→ **Data provided**:
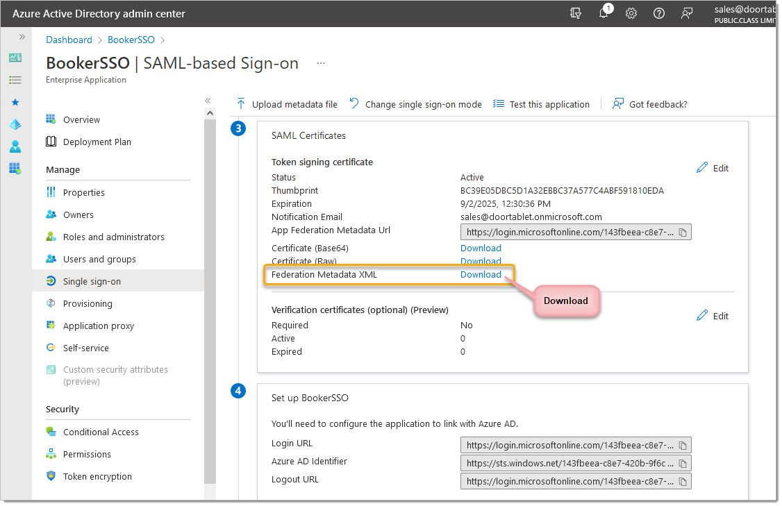Open portal settings gear icon
Screen dimensions: 782x506
tap(631, 13)
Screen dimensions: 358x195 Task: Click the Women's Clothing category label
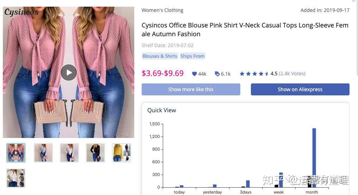[162, 10]
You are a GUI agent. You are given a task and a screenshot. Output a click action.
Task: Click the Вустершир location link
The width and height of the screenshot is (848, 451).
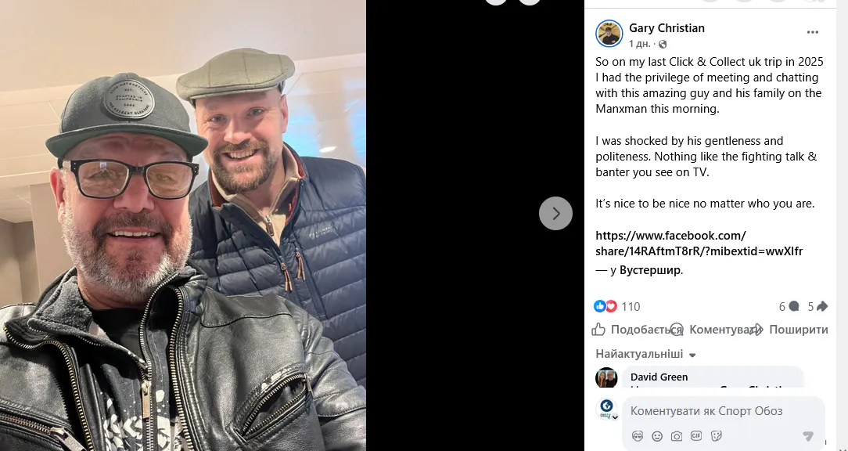pyautogui.click(x=650, y=270)
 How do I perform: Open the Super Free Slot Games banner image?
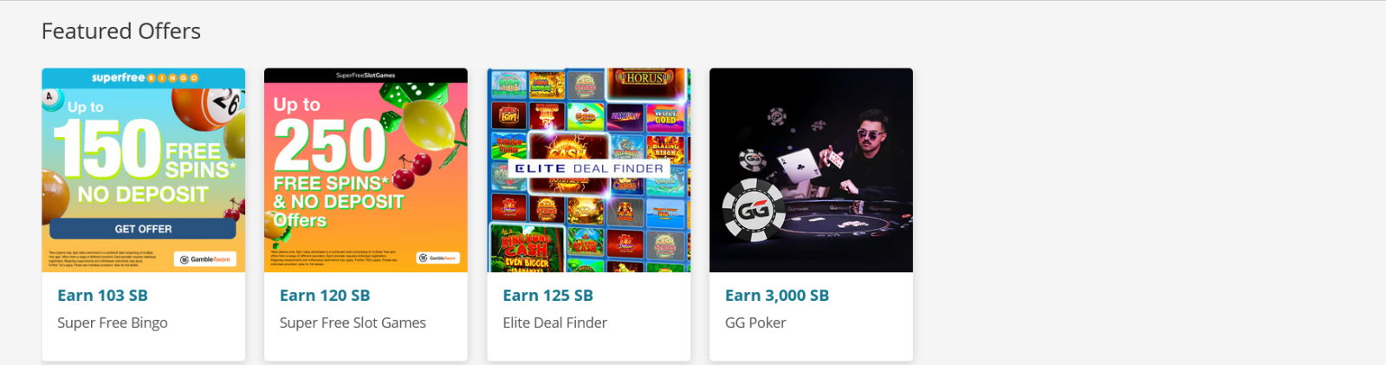click(366, 170)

→ **Work required**: Copy out every line of the data above word for word, leaving out the pictures.

→ **Task result**:
Open portal settings gear icon
Screen dimensions: 782x506
tap(631, 13)
Screen dimensions: 358x195 Task: Click the Women's Clothing category label
[162, 10]
You are a GUI agent. You are given a task and a screenshot. Output a click action.
Task: Click the Вустершир location link
The width and height of the screenshot is (848, 451).
pyautogui.click(x=650, y=270)
 How do I perform: Open the Super Free Slot Games banner image?
click(366, 170)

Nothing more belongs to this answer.